Make Water Provocative: Appealing to Hearts and Minds

As water educators and interpreters, we want our audiences to care about water.  This is seemingly simple – every person on the planet depends on water – but its ubiquity often means that people take water for granted.  How then can interpreters help audiences to appreciate water and care about water issues?

As already covered in this series, interpretive programs should provoke an audience to learn more about the topic, rather than cover it exhaustively.  The interpreter needs knowledge not only of the resource but of the audience being addressed.  The interpreter should appeal to what the audience members already know or have already experienced.  The interpreter seeks to illuminate the bigger picture, using universal concepts, which everyone can understand regardless of background.  Interpreters also work to facilitate connections between audiences and a resource, and these connections are usually intellectual or emotional.

Facilitating “A-ha!” moments

Intellectual connections increase audience understanding.  As the name suggests, they appeal to visitors on an intellectual level, translating what they do not understand to terms with which they are familiar.

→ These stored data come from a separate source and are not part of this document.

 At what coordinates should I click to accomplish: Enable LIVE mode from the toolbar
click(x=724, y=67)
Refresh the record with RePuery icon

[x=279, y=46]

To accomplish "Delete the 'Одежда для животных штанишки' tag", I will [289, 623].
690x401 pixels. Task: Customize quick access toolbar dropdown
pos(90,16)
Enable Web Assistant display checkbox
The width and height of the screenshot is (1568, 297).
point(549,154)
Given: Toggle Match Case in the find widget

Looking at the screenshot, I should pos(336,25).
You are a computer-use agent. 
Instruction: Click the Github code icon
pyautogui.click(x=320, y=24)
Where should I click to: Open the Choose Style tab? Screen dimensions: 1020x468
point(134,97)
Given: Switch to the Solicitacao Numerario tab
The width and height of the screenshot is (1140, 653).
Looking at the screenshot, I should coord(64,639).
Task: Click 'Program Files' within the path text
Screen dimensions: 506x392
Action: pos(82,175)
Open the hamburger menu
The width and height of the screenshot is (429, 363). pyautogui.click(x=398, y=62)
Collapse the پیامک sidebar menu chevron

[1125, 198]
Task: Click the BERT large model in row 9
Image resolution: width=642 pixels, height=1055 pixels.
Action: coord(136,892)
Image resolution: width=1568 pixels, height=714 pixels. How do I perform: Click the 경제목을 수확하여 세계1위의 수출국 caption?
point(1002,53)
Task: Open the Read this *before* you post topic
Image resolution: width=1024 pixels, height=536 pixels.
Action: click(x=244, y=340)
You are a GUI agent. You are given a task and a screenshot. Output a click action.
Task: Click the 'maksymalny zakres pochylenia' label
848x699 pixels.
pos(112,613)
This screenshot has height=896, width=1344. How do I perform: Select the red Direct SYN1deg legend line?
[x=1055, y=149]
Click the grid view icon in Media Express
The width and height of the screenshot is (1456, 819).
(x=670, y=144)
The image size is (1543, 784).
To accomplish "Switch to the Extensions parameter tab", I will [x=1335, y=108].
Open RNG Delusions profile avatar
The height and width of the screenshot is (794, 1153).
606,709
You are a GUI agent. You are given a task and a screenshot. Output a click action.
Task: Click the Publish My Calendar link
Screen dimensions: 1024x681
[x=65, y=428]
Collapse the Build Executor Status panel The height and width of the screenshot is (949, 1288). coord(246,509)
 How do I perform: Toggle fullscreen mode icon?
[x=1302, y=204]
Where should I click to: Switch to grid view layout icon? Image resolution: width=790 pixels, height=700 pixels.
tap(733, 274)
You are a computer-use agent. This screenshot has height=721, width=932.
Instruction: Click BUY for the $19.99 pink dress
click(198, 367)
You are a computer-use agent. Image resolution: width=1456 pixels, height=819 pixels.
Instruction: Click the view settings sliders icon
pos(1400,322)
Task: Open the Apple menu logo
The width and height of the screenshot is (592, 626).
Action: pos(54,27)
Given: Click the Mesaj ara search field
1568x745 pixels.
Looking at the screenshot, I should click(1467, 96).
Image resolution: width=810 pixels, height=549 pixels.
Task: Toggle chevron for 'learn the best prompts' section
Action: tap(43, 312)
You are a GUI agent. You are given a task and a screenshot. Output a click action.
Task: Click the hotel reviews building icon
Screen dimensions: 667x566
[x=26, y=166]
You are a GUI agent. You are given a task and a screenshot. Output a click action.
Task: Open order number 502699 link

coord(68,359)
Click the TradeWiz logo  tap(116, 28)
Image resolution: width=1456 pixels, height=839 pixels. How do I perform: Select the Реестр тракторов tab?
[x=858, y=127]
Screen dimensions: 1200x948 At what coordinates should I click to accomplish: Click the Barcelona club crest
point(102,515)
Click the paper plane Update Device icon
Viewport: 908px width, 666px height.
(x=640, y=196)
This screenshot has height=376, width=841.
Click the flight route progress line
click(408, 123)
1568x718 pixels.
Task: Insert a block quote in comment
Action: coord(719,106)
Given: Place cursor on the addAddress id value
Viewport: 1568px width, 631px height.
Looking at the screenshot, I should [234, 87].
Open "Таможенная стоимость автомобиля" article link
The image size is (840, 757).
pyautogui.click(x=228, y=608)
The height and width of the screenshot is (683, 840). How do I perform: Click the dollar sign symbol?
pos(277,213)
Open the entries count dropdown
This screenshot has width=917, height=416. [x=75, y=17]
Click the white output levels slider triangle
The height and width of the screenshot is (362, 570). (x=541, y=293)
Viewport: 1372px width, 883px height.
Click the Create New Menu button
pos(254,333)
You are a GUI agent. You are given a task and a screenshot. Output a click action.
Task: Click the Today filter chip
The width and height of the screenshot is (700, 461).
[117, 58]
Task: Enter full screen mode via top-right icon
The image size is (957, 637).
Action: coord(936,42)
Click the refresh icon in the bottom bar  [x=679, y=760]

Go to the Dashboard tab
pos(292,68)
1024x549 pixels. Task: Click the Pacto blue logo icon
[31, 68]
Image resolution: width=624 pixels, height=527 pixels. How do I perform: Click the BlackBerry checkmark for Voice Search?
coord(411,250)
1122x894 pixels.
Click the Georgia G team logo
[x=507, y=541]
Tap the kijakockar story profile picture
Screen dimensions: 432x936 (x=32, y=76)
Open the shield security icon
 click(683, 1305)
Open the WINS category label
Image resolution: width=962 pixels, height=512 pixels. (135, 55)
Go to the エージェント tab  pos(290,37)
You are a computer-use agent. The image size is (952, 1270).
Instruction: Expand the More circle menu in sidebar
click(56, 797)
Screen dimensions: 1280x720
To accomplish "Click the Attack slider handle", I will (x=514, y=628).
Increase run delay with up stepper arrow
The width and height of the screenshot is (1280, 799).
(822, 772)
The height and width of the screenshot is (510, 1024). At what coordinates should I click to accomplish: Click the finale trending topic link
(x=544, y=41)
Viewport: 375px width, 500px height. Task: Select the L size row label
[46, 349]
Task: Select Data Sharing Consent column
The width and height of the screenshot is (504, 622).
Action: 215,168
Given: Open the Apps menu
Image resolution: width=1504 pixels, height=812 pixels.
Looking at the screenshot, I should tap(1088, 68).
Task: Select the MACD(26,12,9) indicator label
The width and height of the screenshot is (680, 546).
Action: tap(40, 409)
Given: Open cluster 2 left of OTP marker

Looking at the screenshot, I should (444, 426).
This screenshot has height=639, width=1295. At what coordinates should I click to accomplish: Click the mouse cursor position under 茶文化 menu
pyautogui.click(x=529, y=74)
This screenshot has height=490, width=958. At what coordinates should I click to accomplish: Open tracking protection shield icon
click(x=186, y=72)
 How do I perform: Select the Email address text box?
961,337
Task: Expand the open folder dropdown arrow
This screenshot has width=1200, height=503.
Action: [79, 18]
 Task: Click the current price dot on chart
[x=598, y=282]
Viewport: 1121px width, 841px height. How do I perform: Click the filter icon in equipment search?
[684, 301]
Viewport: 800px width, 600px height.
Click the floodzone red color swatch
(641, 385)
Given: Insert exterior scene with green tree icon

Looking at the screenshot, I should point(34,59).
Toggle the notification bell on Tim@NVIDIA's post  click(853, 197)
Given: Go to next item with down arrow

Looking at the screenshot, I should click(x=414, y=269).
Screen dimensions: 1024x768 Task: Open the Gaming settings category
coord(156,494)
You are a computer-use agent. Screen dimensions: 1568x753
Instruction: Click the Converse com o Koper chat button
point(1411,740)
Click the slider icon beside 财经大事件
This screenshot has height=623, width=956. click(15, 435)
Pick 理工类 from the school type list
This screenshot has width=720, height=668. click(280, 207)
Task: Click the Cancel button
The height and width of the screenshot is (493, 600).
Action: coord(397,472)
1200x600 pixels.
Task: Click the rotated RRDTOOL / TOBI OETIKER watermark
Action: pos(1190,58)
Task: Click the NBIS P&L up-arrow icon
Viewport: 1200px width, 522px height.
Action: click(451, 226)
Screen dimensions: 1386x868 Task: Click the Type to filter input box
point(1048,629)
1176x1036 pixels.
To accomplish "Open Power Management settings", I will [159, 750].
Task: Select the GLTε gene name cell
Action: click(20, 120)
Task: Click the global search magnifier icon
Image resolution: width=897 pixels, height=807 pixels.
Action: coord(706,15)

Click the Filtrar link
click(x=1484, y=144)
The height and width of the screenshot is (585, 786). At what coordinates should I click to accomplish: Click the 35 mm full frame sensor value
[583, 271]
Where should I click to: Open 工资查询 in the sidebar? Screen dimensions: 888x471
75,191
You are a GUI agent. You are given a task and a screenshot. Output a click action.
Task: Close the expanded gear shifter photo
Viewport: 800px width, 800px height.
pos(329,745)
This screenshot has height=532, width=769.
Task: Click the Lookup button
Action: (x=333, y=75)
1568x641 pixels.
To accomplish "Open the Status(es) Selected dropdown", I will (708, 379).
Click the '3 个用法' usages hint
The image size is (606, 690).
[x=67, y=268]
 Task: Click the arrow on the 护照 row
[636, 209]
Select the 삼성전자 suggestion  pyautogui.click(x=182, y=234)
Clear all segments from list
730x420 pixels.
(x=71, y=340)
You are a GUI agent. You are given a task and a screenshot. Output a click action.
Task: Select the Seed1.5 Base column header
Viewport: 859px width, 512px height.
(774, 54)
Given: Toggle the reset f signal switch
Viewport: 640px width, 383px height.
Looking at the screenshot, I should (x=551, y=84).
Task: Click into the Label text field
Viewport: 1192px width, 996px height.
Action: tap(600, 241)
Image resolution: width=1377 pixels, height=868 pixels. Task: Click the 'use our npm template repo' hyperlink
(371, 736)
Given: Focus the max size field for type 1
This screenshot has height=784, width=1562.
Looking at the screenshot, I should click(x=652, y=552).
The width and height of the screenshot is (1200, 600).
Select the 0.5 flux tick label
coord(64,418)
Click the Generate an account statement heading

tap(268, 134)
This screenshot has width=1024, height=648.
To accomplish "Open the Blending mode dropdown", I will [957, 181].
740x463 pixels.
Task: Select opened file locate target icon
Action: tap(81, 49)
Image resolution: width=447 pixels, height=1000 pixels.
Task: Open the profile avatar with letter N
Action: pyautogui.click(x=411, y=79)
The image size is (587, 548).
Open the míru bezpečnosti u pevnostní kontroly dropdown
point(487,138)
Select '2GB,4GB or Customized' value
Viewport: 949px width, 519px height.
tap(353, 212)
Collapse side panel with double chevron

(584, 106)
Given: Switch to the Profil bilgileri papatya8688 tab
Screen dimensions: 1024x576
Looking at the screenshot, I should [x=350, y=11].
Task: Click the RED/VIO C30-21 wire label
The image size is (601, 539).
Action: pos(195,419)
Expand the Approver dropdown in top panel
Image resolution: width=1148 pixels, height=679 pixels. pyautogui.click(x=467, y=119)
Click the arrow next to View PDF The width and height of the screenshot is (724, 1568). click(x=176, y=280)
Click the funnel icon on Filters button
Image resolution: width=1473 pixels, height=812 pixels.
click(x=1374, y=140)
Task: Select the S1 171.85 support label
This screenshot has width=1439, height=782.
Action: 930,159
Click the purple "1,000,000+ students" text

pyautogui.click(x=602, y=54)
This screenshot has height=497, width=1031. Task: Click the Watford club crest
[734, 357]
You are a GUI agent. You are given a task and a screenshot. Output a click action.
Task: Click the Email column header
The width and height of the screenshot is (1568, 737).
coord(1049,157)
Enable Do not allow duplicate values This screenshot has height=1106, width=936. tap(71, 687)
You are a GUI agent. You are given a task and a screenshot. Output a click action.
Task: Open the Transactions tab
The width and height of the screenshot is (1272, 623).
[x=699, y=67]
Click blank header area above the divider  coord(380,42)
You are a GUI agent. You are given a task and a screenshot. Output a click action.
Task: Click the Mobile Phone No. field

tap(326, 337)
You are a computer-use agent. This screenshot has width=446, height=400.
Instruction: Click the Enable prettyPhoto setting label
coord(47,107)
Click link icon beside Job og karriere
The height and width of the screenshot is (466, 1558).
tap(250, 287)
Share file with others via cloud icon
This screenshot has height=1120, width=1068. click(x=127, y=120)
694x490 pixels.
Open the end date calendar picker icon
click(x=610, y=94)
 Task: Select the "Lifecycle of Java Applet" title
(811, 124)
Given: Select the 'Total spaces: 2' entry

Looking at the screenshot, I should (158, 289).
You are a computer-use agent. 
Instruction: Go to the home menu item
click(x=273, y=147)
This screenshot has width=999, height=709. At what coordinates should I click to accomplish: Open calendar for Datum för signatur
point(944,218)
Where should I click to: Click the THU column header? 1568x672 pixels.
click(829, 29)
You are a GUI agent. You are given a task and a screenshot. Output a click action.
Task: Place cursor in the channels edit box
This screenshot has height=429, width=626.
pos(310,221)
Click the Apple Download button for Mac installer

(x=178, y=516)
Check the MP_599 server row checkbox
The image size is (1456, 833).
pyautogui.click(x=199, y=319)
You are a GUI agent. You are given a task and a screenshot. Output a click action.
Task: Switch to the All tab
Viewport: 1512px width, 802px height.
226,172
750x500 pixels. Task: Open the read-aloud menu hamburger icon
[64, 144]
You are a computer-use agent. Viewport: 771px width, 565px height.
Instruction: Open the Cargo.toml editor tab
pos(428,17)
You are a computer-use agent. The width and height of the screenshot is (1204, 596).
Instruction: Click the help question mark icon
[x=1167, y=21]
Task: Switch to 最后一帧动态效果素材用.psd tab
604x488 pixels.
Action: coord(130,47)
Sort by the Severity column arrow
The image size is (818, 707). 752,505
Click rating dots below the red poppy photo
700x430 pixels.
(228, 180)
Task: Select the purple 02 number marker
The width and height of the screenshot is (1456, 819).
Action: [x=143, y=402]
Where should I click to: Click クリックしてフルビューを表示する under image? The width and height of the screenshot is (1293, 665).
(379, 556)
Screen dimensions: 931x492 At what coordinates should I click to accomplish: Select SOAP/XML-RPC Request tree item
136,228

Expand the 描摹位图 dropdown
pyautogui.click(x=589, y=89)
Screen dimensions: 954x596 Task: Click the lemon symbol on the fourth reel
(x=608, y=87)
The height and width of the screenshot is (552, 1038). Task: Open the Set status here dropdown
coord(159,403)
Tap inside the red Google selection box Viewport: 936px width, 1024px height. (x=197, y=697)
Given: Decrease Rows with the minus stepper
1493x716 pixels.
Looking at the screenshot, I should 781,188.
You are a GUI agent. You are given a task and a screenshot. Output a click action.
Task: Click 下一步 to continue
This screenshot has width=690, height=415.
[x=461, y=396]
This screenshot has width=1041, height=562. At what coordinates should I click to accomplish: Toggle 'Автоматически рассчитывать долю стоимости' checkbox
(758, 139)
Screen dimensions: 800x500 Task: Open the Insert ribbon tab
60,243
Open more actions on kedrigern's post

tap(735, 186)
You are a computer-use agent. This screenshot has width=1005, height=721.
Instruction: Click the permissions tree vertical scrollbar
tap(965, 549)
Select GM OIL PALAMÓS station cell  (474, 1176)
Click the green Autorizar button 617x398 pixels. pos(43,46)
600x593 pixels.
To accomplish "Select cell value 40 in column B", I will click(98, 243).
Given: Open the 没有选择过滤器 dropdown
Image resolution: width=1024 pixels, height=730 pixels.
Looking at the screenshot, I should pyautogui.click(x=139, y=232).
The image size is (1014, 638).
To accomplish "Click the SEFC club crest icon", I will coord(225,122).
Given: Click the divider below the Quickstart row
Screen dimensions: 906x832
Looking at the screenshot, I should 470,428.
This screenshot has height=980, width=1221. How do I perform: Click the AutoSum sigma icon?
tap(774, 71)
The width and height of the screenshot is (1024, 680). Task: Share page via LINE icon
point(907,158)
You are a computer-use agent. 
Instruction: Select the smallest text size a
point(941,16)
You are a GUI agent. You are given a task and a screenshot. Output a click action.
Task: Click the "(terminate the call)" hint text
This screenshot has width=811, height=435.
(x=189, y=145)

Intellectual connections might provoke or inspire:  awareness, comprehension, discovery, discernment, revelation, insight, reasoning…

Intellectual connections may help audiences comprehend new topics, determine relationships, or recognize cause and effect.  For example, many people might not see dripping faucets as a big waste of water.  But, as the USGS points out, one faucet dripping five times a minute wastes 173 gallons a year.  Everyone knows how much effort it takes to haul a gallon of milk up steps – ask your audience to imagine making 173 trips.  By equating a drip to gallons, water waste can relate through memory to effort and trigger a deeper understanding. 

All intellectual connections need to relate the resource to what the audience already knows from their own experience.  This is especially necessary in the water world, which is full of terms and concepts often unfamiliar to non-professionals.  For example, all water interpreters have probably defined what an acre-foot is:  an acre-sized plot a foot deep in water.  But how many people can visualize the size of an acre?  So you might ask your audience to visualize a football field, minus the end zones, a foot deep in water.  This explanation relates the measurement to something the audiences already knows.  Now your audience may have a better understanding of the volume of water held in a reservoir, or the quantity needed to irrigate a field of corn, or the amount that moves through (and wears down) city pipes every day.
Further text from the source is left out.